The hummus and the baba ghanogh had nice textures. There was plenty of olive oil drizzled over the top, which was a nice touch on a to-go lunch. The hummus was standard: it was pretty good, but didn’t commit too much to one dominant flavor like garlic, tahini, or lemon juice. The baba ghanogh was more assertive. The lemon juice really brought the components together. The texture was lovely, as it wasn’t too chunky or too smooth. The little flecks of green parsley helped make it look pretty. There was a balsamic vinaigrette in a little container included in the package. I wasn’t sure what it was supposed to go with, and it seemed out of place. It tasted good, though.
Of the three pieces of baklava I ordered, I found them all to be quite toasty — as in, literally toasted and browned on the top — and just slightly dry. The pistachio was the toastiest of them all, and the sweetness of the pistachio was prominent against the toasty phyllo dough. The walnut piece was smoother in texture, and I liked it quite a bit. The cashew was my favorite, though. It was sweet, smooth in texture, and just slightly toasted. It was a perfectly sweet way to end the meal.

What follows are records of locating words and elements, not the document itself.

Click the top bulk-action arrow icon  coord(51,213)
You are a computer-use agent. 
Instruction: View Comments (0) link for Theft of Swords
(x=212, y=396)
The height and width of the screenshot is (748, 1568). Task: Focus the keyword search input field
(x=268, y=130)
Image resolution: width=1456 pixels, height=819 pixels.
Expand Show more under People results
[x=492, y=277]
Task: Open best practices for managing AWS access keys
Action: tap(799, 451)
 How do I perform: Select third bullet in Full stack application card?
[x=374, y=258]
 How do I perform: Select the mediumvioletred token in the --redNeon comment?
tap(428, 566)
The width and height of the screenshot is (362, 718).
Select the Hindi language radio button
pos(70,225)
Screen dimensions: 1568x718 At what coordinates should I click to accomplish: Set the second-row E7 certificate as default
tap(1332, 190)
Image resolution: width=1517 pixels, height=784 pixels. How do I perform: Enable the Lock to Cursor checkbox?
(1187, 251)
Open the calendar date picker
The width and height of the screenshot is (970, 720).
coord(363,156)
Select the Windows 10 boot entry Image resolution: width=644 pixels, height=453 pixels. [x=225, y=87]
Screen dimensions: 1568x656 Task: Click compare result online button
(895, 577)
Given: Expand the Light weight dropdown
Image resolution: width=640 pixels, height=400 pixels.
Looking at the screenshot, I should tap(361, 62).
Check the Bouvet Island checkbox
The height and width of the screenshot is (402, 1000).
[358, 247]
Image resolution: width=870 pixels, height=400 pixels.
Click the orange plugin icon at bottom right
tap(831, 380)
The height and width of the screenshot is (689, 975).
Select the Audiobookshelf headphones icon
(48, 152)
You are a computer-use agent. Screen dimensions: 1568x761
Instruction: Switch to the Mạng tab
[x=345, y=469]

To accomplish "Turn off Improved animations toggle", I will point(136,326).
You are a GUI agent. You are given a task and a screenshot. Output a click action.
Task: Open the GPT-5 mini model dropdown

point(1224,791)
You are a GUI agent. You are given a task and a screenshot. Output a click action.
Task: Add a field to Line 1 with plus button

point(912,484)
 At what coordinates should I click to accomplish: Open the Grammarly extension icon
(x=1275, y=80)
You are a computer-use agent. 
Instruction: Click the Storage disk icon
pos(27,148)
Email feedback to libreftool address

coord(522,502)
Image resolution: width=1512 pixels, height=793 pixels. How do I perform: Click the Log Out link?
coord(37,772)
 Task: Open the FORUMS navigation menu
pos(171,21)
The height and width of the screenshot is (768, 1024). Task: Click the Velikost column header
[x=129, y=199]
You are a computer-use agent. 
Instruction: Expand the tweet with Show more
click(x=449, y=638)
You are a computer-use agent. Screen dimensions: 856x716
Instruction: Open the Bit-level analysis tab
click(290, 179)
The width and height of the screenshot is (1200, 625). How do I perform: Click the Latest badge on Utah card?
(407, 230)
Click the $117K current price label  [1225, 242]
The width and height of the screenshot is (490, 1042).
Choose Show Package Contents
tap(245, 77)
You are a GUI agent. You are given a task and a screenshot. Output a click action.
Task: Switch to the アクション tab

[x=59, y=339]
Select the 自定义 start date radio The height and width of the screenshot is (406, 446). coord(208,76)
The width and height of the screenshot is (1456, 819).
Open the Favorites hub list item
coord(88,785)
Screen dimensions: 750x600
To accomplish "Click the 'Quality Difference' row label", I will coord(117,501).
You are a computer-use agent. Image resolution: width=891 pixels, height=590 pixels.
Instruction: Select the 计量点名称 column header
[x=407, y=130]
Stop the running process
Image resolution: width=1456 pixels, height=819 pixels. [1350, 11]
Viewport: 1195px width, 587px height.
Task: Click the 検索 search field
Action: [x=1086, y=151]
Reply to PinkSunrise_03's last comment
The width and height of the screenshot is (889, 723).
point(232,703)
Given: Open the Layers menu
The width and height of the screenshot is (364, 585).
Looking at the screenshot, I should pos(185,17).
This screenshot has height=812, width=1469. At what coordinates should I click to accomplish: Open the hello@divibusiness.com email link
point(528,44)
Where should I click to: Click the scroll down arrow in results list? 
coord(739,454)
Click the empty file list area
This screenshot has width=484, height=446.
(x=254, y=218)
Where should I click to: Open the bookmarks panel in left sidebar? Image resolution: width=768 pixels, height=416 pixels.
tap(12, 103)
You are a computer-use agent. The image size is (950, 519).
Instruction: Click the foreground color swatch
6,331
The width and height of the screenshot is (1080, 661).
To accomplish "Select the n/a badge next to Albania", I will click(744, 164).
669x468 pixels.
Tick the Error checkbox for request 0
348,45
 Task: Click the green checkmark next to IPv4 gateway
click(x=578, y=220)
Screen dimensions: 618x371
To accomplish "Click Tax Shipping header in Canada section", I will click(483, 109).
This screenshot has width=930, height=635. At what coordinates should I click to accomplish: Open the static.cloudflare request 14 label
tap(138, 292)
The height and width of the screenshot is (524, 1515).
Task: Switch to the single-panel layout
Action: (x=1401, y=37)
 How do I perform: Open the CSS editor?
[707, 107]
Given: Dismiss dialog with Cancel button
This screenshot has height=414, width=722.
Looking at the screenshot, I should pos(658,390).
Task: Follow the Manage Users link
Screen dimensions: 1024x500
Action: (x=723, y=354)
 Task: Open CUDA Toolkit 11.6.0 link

World Harvest is one of the best grocery resources we have in town, especially if you’re looking to cook something that the average American might deem “ethnic”. There are a ton of imported items, and it’s an easy way to try something new without committing to a restaurant dinner bill. When I was in the store, there were about 10 other people shopping, and there was a steady stream of people coming in and going out with full bags in hand. The cheese counter cannot be overlooked, as there are a whole lot of delicious cheeses ready for you to take home. If you’re unsure about a product, or wanting to try a new cheese, just ask. Or, stop by the store during one of its weekly tasting events. (You can sign up for the mailing list for those here.) Everyone I’ve talked to is super friendly and knowledgeable.
World Harvest International & Gourmet Foods is located at 519 East University Avenue, and is open Monday through Saturday, 10 a.m. to 9 p.m. and Sunday 11 a.m. to 6 p.m.